- INFORMATION:
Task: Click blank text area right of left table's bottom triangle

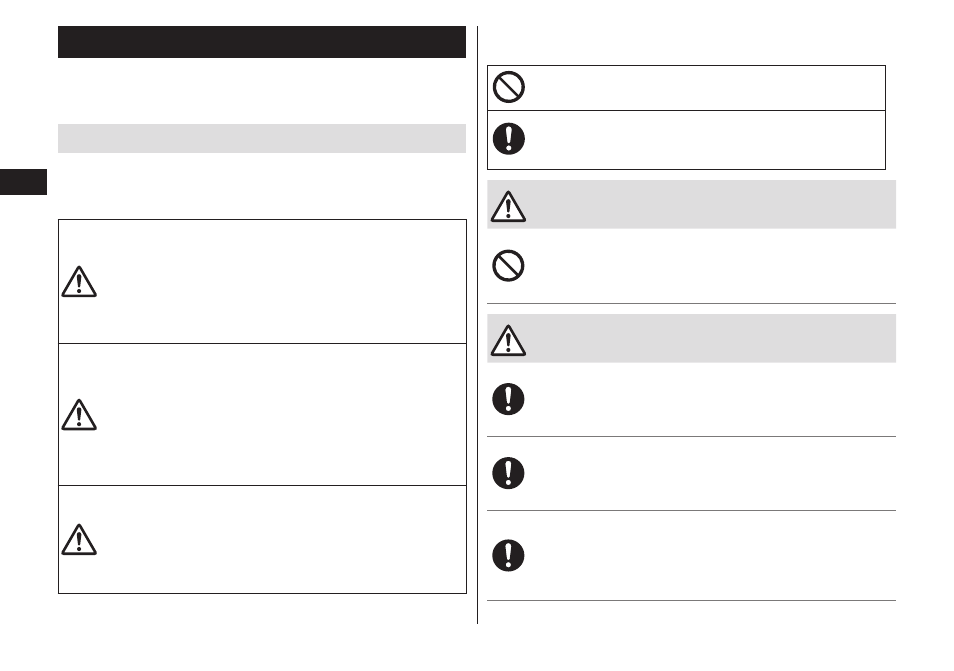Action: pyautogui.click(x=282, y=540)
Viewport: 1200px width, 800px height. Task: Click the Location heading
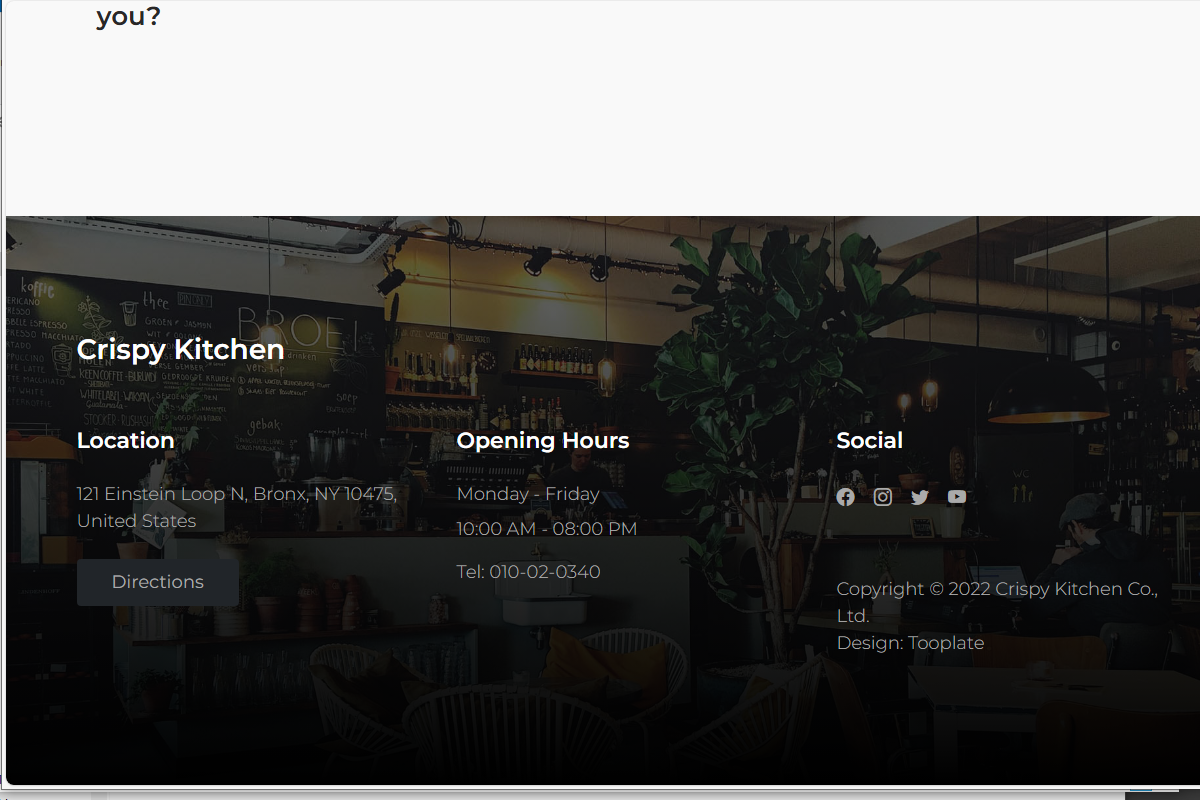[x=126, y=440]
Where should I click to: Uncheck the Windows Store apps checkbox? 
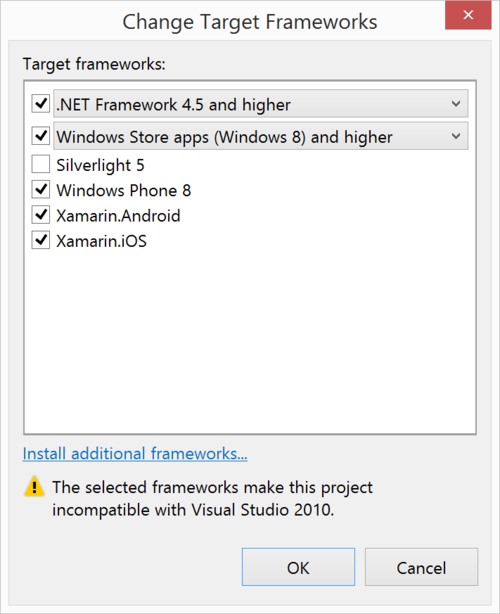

- DESCRIPTION OF THE TASK:
Leaving out the pictures, transcribe the material above exactly.

- TASK OUTPUT:
Task: Click blank text area right of left table's bottom triangle

Action: pyautogui.click(x=282, y=540)
Viewport: 1200px width, 800px height. Task: Click the Location heading
[x=126, y=440]
Where should I click to: Uncheck the Windows Store apps checkbox? 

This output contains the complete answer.